今年は何と言っても、COVID-19パンデミック(新型コロナウイルス及びその感染症とさらには派生した「コロナ禍」と呼ばれる社会的影響)という人類未曾有の危機が世界中のほぼ全ての話題をさらった1年でした。僕自身にとっても、本業の仕事でも趣味のデータ分析でもコロナと向かい合うことを迫られ続けた1年であったという印象があります。
今回の記事ではそんな今年1年間を振り返りつつ、来年以降 (with / after COVID-19) の展望を徒然なるままに書き散らしてみようかと思います。
コロナ禍の社会的影響と向かい合う
僕の本業はデジタル広告・マーケティング向けデータ分析であり、例えば広告戦略の最適化や広告クリエイティブの改善を統計分析や機械学習を用いて支援するというのが主な仕事でした*1。ところがコロナ禍を受けて急激な社会変化が次々と沸き起こったことで、従来とは異なる方向性のデータ分析を手掛けることが今年は多かったように思います。
例えば、これまであまり手掛けてこなかった「ビッグデータからコロナ禍の影響下における社会の消費ニーズ動向を俯瞰する」というような外向けの仕事を手掛けたりしました*2。やはり「コロナ禍に何とかして適応しようと社会全体が激変していく」という未曾有の事態を、しかも何の前提知識もない中で適切に捉え理解するためには、あえて仮説フリーの分析を莫大なデータに適用することで*3、浅くても広くカバーする方が堅実だろうと考えた結果です。
このアイデア自体は実はコロナ以前の去年の夏頃からあったのですが、平時においては「そんなの誰でも知っているよ」という分析結果しか得られないのでその頃はあまり注目されなかったのでした。それが、コロナ禍という緊急時においては「そんなの知らなかったよ」という分析結果が得られることが多く、広告主やマーケッターの方々から何かと注目されるようになったのは実に興味深いことでした。先行きの見えない不透明な時代だからこそ役に立つデータ分析というものがあり得るのだな、と認識を新たにした次第です。

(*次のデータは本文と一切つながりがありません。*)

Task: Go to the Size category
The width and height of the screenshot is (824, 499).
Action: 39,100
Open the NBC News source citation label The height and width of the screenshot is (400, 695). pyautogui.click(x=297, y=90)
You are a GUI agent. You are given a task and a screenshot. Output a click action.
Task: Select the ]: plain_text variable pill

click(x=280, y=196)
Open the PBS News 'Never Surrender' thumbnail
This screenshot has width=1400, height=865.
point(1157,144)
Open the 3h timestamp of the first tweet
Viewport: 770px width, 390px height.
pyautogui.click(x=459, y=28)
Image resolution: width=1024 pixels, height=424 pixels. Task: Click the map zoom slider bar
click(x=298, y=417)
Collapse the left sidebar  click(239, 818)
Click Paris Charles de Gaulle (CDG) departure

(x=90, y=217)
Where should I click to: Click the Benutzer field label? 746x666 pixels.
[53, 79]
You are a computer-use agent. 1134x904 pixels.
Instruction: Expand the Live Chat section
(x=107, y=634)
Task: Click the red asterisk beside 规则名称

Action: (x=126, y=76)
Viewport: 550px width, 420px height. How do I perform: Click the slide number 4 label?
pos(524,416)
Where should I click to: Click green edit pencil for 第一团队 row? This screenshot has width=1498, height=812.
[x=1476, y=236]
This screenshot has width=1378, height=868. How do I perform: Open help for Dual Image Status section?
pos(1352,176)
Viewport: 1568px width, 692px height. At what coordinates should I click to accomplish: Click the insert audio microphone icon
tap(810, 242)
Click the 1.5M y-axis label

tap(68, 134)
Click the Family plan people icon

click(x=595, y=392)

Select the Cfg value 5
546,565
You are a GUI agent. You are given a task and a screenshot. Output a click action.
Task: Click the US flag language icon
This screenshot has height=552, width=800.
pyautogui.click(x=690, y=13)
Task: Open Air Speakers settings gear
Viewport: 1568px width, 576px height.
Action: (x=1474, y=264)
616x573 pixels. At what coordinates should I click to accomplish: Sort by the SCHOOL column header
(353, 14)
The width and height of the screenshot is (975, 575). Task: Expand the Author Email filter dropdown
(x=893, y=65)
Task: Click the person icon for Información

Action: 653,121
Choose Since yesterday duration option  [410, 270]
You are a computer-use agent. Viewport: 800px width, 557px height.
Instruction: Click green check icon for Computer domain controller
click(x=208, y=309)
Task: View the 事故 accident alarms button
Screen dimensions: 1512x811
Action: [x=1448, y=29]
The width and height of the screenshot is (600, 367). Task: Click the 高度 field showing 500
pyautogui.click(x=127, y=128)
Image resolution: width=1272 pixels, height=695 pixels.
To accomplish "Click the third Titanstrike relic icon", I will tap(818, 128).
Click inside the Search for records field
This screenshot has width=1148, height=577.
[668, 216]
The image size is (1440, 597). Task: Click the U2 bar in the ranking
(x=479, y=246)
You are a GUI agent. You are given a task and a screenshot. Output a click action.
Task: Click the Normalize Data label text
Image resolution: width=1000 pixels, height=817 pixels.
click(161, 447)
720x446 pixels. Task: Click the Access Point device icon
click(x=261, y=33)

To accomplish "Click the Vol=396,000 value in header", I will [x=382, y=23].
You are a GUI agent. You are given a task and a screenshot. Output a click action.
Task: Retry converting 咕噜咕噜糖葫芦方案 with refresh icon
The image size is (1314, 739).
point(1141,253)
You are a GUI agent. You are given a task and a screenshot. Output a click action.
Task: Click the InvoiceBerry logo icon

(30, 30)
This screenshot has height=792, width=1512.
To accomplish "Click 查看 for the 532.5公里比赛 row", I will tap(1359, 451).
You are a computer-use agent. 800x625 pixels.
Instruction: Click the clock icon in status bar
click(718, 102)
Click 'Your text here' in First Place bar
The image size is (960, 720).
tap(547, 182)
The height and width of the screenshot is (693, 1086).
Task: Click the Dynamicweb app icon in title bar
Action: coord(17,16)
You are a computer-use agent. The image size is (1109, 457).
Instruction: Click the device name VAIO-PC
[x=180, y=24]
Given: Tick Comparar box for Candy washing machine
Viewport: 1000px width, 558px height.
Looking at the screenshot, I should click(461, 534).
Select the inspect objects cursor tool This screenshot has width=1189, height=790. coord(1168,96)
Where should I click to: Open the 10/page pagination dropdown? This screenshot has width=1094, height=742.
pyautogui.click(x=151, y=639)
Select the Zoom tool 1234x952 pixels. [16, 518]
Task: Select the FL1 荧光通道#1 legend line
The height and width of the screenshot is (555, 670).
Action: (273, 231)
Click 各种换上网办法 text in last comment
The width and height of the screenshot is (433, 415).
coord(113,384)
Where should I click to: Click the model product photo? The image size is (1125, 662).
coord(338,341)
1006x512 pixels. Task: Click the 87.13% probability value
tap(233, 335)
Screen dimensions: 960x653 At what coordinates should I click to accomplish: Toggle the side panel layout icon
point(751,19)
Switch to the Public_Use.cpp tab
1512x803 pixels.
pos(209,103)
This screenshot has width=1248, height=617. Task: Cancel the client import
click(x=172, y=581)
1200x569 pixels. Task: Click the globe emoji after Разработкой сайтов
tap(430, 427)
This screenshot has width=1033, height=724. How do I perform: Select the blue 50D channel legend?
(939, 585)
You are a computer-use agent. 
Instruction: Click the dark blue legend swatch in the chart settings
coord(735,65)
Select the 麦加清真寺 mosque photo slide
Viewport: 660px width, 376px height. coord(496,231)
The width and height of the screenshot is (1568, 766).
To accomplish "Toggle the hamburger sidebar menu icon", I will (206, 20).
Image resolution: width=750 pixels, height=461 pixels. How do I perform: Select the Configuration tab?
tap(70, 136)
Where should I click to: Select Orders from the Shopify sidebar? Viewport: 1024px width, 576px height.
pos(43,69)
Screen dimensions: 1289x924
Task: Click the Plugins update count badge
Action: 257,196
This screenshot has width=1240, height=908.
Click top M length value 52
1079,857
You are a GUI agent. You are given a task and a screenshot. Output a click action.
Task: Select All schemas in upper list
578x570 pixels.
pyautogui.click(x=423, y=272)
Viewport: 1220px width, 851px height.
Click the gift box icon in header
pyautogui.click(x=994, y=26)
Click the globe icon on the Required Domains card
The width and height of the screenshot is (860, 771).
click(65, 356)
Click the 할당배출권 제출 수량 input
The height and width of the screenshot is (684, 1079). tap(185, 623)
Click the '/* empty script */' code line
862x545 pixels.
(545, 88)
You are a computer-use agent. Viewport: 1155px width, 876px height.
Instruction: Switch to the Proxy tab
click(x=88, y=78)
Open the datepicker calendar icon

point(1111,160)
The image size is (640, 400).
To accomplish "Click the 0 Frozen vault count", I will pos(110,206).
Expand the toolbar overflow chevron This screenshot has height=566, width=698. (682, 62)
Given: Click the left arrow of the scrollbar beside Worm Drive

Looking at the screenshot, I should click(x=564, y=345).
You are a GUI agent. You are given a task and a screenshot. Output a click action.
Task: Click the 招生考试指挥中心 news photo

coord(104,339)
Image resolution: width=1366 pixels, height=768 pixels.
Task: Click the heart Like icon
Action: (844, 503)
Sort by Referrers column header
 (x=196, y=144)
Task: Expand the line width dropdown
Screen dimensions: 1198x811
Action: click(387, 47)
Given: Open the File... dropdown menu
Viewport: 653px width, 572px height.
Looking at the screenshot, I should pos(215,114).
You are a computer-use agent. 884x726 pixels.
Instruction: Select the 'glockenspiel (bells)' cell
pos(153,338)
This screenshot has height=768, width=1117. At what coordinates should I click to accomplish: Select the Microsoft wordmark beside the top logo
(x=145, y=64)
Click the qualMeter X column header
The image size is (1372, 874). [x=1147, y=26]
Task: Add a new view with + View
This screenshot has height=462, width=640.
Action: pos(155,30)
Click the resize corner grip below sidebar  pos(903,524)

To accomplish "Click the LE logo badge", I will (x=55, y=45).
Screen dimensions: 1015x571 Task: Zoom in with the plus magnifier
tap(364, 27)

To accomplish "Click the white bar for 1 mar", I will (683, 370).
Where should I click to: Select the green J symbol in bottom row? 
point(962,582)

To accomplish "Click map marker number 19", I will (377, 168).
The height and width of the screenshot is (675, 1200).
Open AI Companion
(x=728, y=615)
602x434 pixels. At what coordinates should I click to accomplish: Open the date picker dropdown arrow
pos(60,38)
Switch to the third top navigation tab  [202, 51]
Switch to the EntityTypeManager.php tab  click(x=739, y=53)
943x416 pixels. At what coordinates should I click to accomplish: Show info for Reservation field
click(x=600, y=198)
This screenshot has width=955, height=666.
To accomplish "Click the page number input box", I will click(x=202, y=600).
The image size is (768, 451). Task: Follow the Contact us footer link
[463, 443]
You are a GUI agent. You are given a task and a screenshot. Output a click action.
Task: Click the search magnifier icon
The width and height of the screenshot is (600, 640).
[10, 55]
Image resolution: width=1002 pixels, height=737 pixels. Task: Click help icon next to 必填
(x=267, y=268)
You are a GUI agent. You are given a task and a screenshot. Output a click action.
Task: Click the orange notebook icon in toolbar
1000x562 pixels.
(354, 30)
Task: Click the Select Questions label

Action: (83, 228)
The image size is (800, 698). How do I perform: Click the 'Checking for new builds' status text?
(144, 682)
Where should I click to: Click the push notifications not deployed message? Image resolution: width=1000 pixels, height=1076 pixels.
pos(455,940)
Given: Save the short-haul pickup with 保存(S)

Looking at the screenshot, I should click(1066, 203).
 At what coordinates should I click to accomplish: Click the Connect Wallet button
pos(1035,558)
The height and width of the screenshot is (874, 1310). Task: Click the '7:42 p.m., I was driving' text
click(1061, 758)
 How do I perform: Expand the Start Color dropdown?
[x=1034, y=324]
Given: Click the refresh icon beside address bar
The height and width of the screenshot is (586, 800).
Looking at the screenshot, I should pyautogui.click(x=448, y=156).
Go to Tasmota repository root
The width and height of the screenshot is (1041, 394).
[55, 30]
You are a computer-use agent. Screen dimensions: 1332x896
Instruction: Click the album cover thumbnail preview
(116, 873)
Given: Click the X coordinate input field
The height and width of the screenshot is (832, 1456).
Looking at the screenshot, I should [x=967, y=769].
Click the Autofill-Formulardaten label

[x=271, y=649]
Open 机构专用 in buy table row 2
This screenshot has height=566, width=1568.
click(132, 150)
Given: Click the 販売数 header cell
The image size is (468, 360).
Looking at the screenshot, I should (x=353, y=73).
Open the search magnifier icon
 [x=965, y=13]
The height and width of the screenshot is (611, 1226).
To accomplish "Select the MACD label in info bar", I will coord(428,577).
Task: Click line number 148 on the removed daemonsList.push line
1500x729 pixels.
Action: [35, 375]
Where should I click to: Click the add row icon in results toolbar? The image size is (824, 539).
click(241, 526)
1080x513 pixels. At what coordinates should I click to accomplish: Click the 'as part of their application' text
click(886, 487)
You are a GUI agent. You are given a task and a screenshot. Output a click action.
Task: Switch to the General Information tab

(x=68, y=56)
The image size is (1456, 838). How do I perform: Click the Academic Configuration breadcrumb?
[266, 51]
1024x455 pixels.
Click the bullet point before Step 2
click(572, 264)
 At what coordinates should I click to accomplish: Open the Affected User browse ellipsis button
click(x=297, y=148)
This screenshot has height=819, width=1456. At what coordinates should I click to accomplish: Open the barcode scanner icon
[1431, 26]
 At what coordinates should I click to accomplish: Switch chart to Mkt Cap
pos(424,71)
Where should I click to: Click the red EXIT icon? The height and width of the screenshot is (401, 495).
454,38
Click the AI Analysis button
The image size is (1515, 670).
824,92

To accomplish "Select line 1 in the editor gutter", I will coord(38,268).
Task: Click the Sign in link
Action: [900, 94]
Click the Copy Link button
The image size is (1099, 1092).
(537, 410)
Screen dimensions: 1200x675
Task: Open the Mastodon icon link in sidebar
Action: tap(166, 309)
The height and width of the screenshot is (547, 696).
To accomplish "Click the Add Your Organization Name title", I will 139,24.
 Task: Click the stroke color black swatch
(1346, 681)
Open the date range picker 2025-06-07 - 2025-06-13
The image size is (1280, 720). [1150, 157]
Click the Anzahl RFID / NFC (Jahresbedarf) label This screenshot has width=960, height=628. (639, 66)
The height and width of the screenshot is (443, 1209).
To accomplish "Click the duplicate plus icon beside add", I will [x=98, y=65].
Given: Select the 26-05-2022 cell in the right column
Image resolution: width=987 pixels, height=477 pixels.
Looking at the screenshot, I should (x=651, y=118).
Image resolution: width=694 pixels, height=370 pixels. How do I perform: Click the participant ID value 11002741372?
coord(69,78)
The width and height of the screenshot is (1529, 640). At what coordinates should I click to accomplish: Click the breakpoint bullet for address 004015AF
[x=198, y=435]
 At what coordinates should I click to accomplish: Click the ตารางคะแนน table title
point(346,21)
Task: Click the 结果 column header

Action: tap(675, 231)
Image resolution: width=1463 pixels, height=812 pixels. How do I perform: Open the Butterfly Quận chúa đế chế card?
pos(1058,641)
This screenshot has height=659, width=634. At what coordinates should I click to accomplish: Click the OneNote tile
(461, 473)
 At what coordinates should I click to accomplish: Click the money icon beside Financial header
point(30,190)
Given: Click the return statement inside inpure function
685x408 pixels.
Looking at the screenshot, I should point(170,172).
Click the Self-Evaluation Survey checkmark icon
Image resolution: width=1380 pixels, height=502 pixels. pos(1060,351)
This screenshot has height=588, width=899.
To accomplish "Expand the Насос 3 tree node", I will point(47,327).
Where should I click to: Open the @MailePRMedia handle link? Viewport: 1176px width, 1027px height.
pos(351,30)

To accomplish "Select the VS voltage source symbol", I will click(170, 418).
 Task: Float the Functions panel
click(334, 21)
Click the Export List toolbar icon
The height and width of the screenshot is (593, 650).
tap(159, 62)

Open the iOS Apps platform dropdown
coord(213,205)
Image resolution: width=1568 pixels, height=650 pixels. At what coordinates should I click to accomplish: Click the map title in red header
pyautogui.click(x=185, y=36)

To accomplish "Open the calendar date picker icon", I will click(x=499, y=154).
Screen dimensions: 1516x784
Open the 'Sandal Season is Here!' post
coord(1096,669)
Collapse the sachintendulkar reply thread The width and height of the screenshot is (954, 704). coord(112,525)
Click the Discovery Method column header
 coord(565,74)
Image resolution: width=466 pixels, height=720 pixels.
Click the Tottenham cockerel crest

一方でコロナ禍自体の"As is"即ち現況を捉え、可能なら近未来の状況を大雑把に占うこともそれなりに重要です。そこで、5月以降はRStanの肩慣らしも兼ねて東京都の新型コロナウイルス陽性報告数の時系列推移を毎日統計モデリングするようになりました。と言ってもこれはモデリングなんて立派なものではなく単なる「スムージング」と呼んだ方が良いような代物で、たかだか曜日変動を除去(季節調整)してローカル線形トレンド(二階差分トレンド)を推定するだけの分析なのですが、それでも「上がった」「下がった」「加速している」「減速している」ぐらいのことは分かります。
実はこれは僕自身が出かけたりする時に自分の参考とするためにずっとやっているものなのですが、毎日某所に貼っているせいか意外と多くの方々に毎日チェックしていただいているようです。勿論真剣にやればある程度の「予測」も可能なのでしょうが、一般に時系列データの未来予測はそもそも原理的に難しい部分が多く*4、加えて新型コロナウイルスの感染拡大状況は社会的な要因に鋭敏に反応するらしいという個人的な観測もあり*5、基本的には自分からは手を出さない方針でずっとやっています。
データ分析を「束ねる」役割への転換
ところで、今年は僕自身のデータサイエンティストとしての立ち位置が大きく変わった1年でもありました。かつての僕は言わば独立愚連隊であり、良くも悪くも一人で動くことが多かったのでした。しかしながら今年は「自ら手を動かす」ことが段々と減っていき、代わりに「ジュニアメンバーに手を動かしてもらった上で全体の動きをマネジメントする」ことが増えました。この辺は1年前に書いた「育成する」記事で想定した流れをそのまま実践している感があり、良くも悪くも有言実行という形になったと思っています。
結果として、ML Ops的な機械学習導入プロジェクトとマーケティング実験を主眼とする統計分析案件とが常時自分の周囲で複数並行して走り続けるようになり、それらを適切にsuperviseすることでscalabilityを向上させるというやり方がめっきりメインになっています。勿論これはジュニアメンバーの皆さんが優秀なればこそという側面もあり、おかげさまで多くの優れた成果として結実させることが出来ています。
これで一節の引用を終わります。